**Exercise details:** Lines from the one containing "The image size is (1549, 833)." to the end of the records, both ends included and exactly as written, are the whole answer, and no pictures go in it.

[Screenshot grounding data]
◆ ◆ ◆ ◆

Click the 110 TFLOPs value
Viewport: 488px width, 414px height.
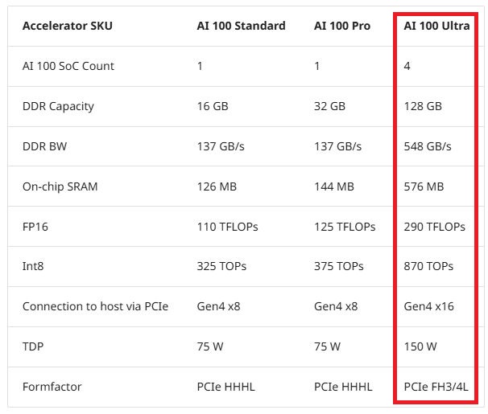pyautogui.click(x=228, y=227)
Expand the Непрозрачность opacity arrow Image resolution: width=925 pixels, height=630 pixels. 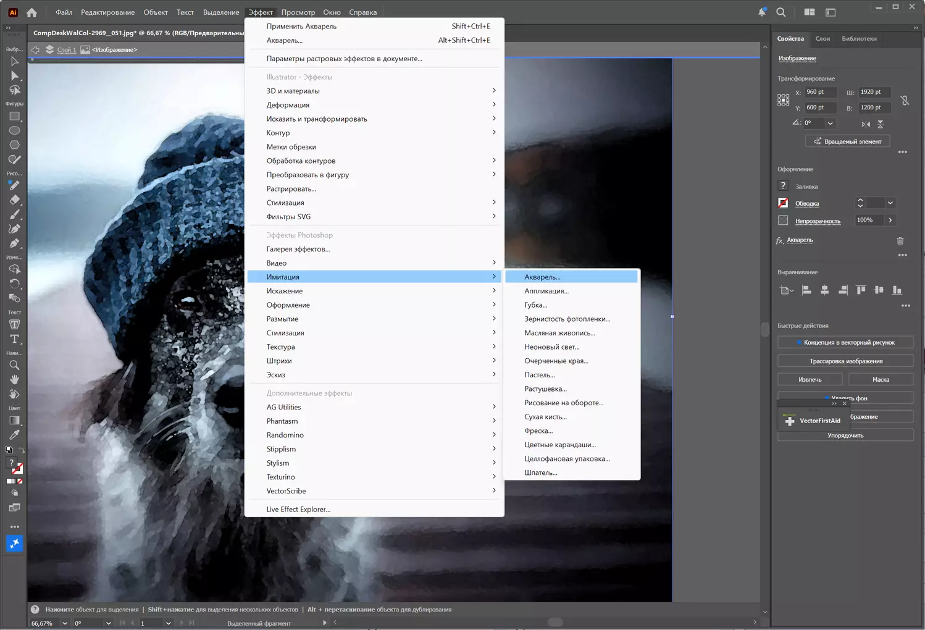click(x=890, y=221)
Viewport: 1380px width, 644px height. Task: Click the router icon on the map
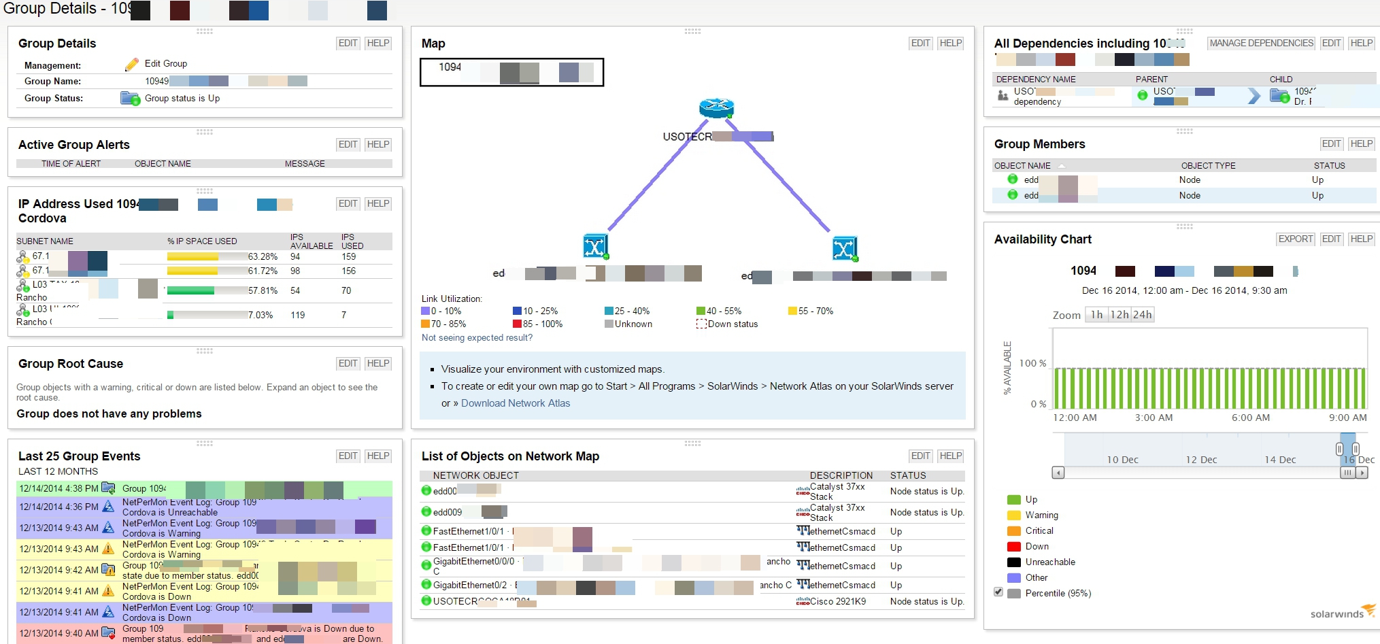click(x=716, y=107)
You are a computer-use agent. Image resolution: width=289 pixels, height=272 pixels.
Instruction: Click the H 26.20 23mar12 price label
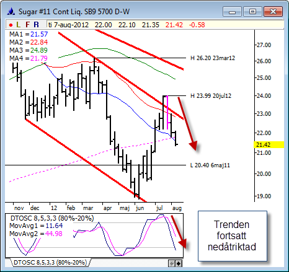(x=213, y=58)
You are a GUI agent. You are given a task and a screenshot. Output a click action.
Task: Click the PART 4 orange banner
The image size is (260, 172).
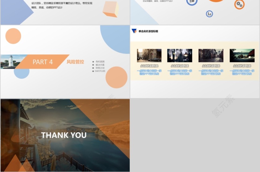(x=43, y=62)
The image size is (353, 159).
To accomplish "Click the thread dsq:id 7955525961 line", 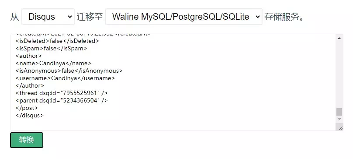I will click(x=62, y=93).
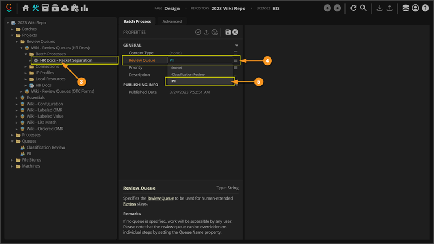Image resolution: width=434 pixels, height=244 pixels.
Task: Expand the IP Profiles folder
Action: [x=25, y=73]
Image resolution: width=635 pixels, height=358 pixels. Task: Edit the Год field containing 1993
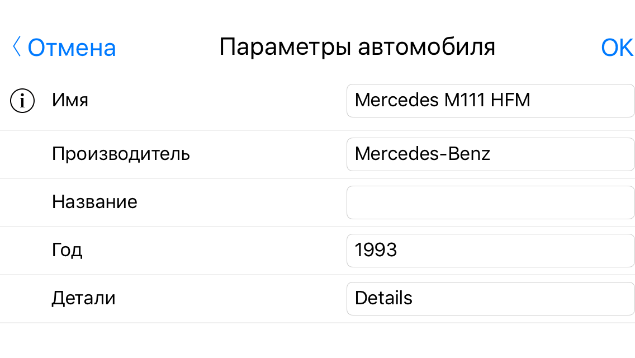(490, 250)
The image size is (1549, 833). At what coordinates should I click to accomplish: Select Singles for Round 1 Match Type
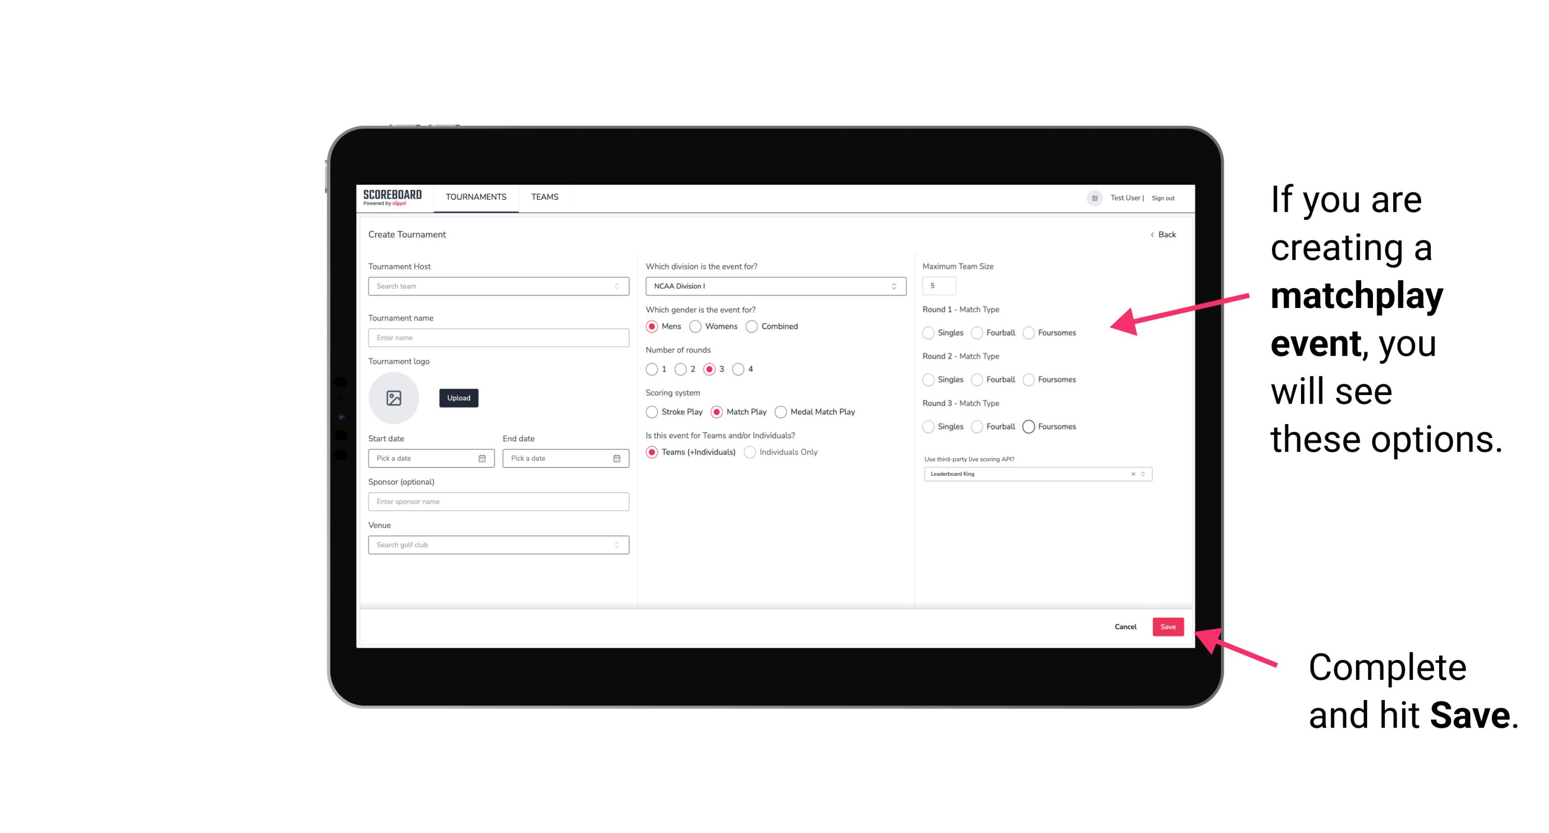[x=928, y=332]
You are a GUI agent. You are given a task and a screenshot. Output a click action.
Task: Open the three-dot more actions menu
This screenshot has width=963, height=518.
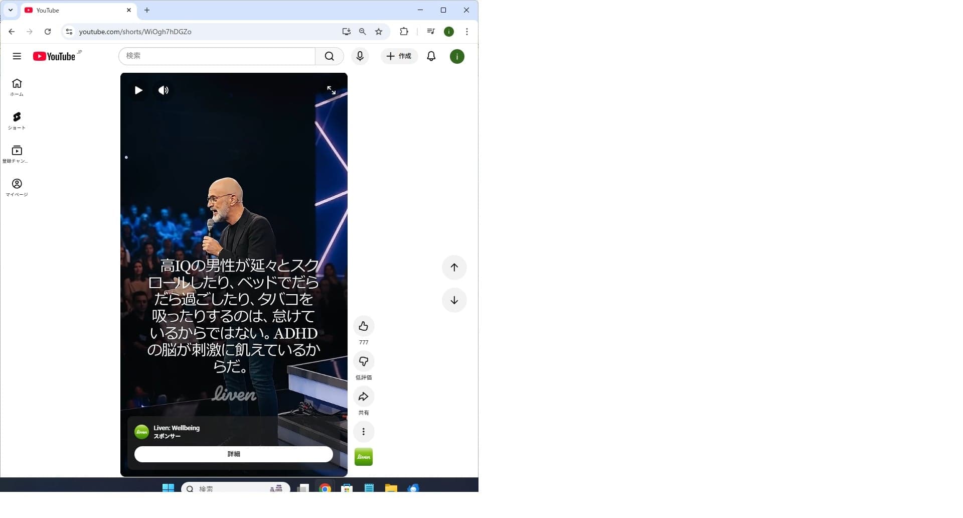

◆ ◆ ◆ ◆

**Answer to the problem:**
The image size is (1549, 833). At what coordinates should I click to accomplish: Select Singles for Round 1 Match Type
[x=928, y=332]
You are a GUI agent. You are given a task and a screenshot. Output a click action.
Task: Open the three-dot more actions menu
This screenshot has width=963, height=518.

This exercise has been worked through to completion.